Вирджиния поднимается, подходит к матери и берет ее за руку. Потом запрокидывает голову, прижимается плечами к материнскому лону и, выпятив вперед животик, говорит плаксивым голосом: — Выгони его.
— Кого, малышка? — Его. Почему ты его не выгонишь? — Это гость, а гостей не выгоняют.
— Выгони его, выгони его, выгони его! Чувствую, что должен сделать примирительный жест. Беру Вирджинию за руку и притягиваю ее к себе со словами: — Почему ты хочешь, чтобы меня мама выгнала? Я тебе не нравлюсь? А вот ты мне очень нравишься. Видишь, как мы не похожи? Говорю это без всякой задней мысли, совершенно откровенно; говорю то, что чувствую и думаю. Однако "он" — уму непостижимо! — как всегда, развязно замечает: "- Еще бы она тебе не нравилась. Пожалуй, даже слишком".
Сурово осаживаю "его": "- Я тебе запрещаю говорить подобные вещи".
Поздно. С безошибочной женской интуицией девочка догадалась о "его" присутствии. Она издает пронзительный визг, вырывается из моих рук и бежит обратно к матери. Топая ногами, она повторяет: — Прогони его, прогони, прогони! Ирена наклоняется и шепчет ей что-то на ухо. Затем выпрямляется и говорит: — А теперь, Вирджиния, попрощайся с синьором Рико и — в постельку.
Совершенно неожиданно девочка протягивает мне руку и церемонно приседает со словами: — Спокойной ночи, Рико. — Потом дает руку Ирене и уходит вместе с ней.
Оставшись один, я набрасываюсь на "него": "- Пошляк! Мои чувства к Вирджинии могут быть только отцовскими, запомни!" Удивительно, на этот раз "он" меня не разыгрывает.
"— Когда же ты поймешь, поверхностный, легкомысленный человек, — отвечает "он" меланхоличным тоном, — что я — само желание, а желание желает всего.
— И девочек тоже? — Я же сказал: "Всего".
Пожимаю плечами, выхожу из кухни, направляюсь в гостиную. Ничего не могу с собой поделать и нервно расхаживаю взад-вперед. Вот так всегда: стоит "ему" только заронить в меня семя желания, как тут же из этого семени, вопреки моей воле, вырастает мощное древо. "Его" идея заключается в том, чтобы подбросить Ирене сюжет для внутреннего фильма, в котором я мог бы участвовать как актер. И теперь эта идея-семя по обыкновению разрослась в целое дерево. А вот и Ирена.
Она идет к тележке бара и наливает два стакана виски.
— Что ты шепнула на ухо Вирджинии? — спрашиваю я.
— Что, если она будет хорошо себя вести, ты пригласишь ее сниматься в твоем фильме.
— Тоже мне, выдумала. И как это тебе пришло в голову? — Да Вирджиния этим грезит. Ты видел, что она читает? Комиксы. Но не детские комиксы, а фотороманы для взрослых. Среди прочего там есть такие бедные, забитые девочки, которые становятся потом звездами. Вирджиния зачитывается этими фотороманами и тоже мечтает стать кинозвездой.
— Или звездой фотороманов? Ирена усаживается в своей обычной позе — нога на ногу — и неожиданно произносит: — Расскажи мне о твоем продюсере.
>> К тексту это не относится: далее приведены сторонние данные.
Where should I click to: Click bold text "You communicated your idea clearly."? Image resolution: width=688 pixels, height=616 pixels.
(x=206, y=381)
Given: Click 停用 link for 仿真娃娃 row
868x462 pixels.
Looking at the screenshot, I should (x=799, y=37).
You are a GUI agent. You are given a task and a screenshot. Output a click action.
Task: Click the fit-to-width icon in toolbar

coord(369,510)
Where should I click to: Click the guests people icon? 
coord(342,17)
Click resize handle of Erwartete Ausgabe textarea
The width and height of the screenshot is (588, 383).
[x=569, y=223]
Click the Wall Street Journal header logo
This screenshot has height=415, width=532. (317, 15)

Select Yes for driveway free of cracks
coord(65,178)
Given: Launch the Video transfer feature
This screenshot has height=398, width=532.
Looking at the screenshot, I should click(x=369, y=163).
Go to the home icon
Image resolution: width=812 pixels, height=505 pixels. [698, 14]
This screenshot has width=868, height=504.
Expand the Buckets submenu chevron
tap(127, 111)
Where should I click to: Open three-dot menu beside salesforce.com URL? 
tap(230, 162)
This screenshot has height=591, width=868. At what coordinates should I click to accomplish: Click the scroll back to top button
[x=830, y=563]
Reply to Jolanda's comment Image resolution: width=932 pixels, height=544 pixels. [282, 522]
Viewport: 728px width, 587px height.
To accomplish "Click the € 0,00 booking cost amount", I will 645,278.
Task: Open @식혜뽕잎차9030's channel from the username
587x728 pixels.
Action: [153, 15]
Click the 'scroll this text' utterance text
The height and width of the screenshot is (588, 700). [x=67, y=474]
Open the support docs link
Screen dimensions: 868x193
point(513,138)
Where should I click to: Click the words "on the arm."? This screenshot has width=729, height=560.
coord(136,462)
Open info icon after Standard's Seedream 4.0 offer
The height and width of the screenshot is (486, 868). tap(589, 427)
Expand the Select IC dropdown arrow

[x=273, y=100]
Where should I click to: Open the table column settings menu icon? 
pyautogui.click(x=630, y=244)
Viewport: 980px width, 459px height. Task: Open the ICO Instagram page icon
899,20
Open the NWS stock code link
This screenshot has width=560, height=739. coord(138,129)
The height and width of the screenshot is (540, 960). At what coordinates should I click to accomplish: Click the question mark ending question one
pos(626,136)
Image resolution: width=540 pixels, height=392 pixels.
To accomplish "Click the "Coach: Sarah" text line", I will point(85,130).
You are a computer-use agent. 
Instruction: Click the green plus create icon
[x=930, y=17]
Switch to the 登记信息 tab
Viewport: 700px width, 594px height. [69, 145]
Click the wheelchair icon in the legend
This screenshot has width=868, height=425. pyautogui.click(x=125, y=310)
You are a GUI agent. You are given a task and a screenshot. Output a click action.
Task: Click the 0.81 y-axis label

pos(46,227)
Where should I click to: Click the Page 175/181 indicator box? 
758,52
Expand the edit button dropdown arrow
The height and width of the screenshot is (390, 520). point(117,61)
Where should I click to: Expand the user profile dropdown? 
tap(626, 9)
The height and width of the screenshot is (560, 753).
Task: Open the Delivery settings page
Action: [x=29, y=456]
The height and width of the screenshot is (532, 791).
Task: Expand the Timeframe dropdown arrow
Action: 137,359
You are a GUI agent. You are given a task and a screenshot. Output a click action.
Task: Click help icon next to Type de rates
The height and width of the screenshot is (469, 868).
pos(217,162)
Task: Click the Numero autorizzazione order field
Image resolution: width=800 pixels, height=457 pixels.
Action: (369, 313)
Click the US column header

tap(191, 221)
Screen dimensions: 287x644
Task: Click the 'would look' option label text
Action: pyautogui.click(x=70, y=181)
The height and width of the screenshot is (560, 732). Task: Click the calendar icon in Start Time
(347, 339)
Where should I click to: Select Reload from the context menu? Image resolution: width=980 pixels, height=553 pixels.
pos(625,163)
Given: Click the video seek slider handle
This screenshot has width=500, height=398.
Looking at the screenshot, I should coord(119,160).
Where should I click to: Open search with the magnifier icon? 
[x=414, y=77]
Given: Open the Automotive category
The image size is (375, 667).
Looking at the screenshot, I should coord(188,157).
— Какое тебе до него дело? — Я же сказала, меня интересуют капиталисты. Разве твой продюсер не капиталист? — Еще какой.
— А кто это? — Ты хочешь знать, как его зовут? — Ну да.
Собираюсь ответить: "Протти", как вдруг "он" вмешивается: "- Скажи ей, что его зовут Прото.
— Какого черта? Как это — Прото? — Прото — это воображаемый персонаж. С его помощью ты войдешь в фильм Ирены в качестве актера.
— А почему Прото, а не Протти? — Это тебя не должно волновать. Скажи "Прото" и увидишь — имя сработает.
— Что значит "сработает"? — Из него завяжется весь сюжет. Ради любопытства отвечаю Ирене: — Его зовут Прото.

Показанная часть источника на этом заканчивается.